Break-Even Calculator

How many sales until your business stops losing money? Enter your costs and price to find out — plus what it takes to hit a profit target.

Rent, salaries, software, insurance…
Materials, fees, shipping per sale
Break-even units / month
Break-even revenue
Contribution margin / unit
Units for target profit

The break-even formula

Break-even units = Fixed costs ÷ (Price − Variable cost per unit). The denominator is your contribution margin — what each sale contributes toward fixed costs after paying for itself. Until cumulative contribution covers fixed costs you're operating at a loss; after that, each sale's contribution margin is profit.

Fixed vs. variable — get the split right

  • Fixed: rent, salaries, insurance, software subscriptions, loan payments — costs that don't change whether you sell 10 units or 1,000.
  • Variable: materials, payment processing (~2–3% of price), packaging, outbound shipping, sales commission — costs incurred per sale.
  • Semi-variable costs (utilities, part-time labor) can be split, or conservatively treated as fixed.

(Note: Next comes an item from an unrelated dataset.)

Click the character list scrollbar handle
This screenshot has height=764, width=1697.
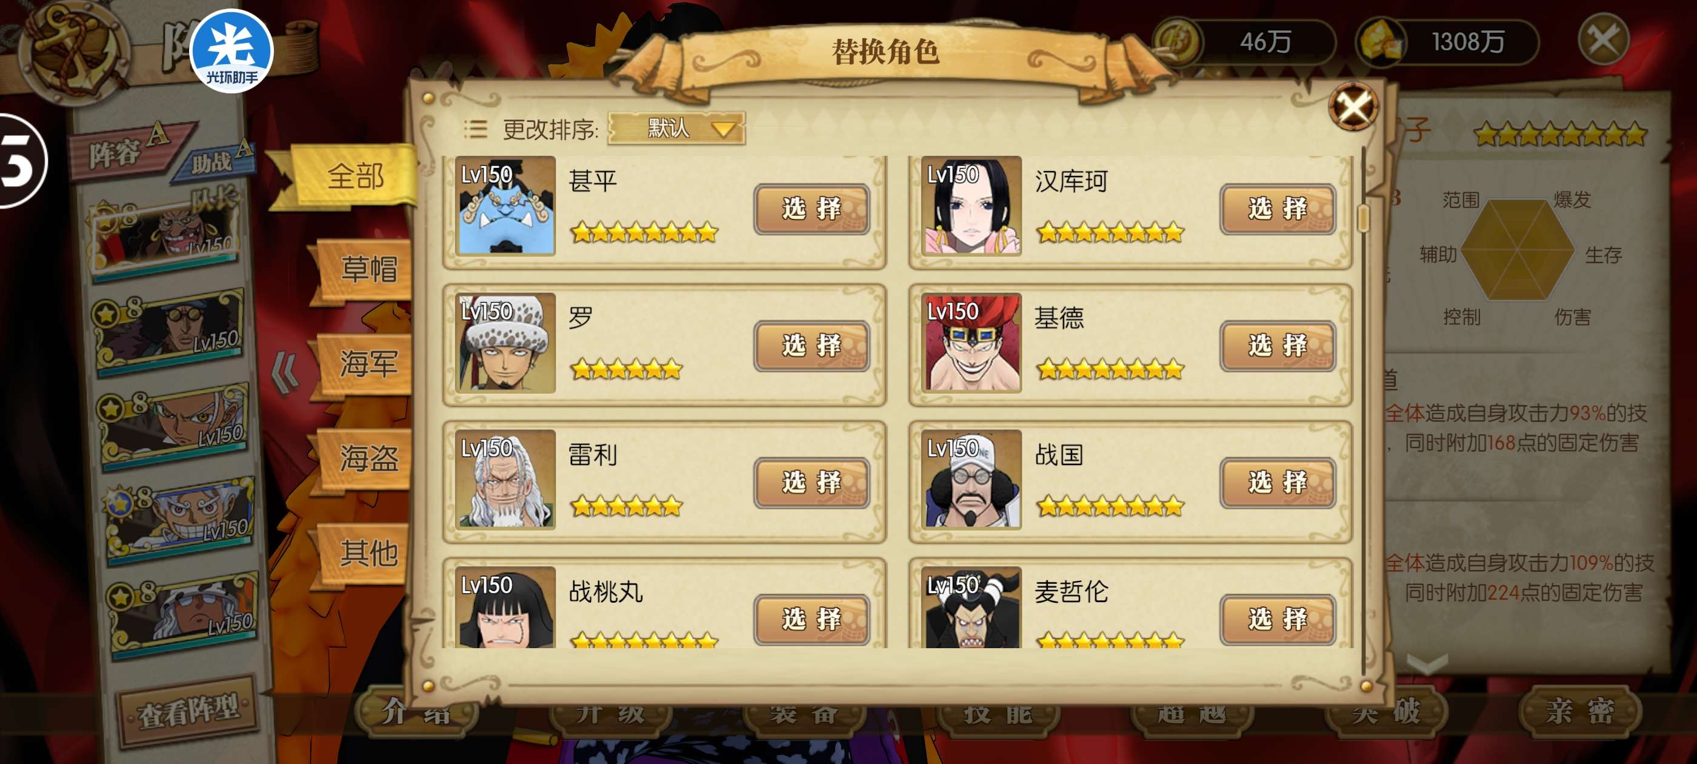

Using break-even for decisions

Break-even analysis answers the questions that matter before spending money: Can this price point ever work at realistic volume? Does hiring (raising fixed costs) require an achievable sales bump? Would a 10% price rise (huge margin gain) lose more than the small number of customers it can afford to lose? Change one input above and watch the required units shift.

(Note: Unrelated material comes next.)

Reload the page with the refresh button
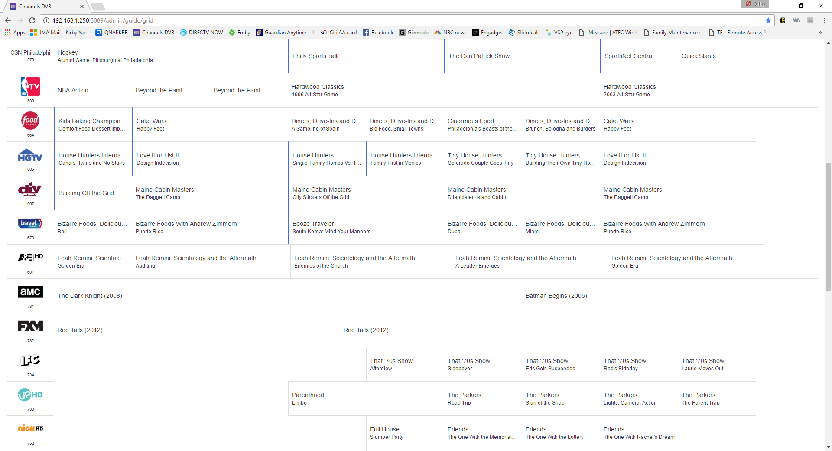click(32, 20)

Frequently asked questions

What if my price is below my variable cost?
Then every sale loses money and no volume can save you — the calculator will warn you. Either raise the price, cut per-unit costs, or discontinue the product.
How do I use this for a service business?
Treat one billable hour (or one project) as the "unit". Price = your hourly rate; variable cost = direct costs per hour (subcontractors, materials); fixed costs = everything else. Break-even shows the billable hours per month you need.
Is a lower break-even always better?
Generally yes — it means less risk. But cutting fixed costs (e.g., skipping marketing) can also cap your sales. Aim for a break-even comfortably below your realistic monthly volume, not the theoretical minimum.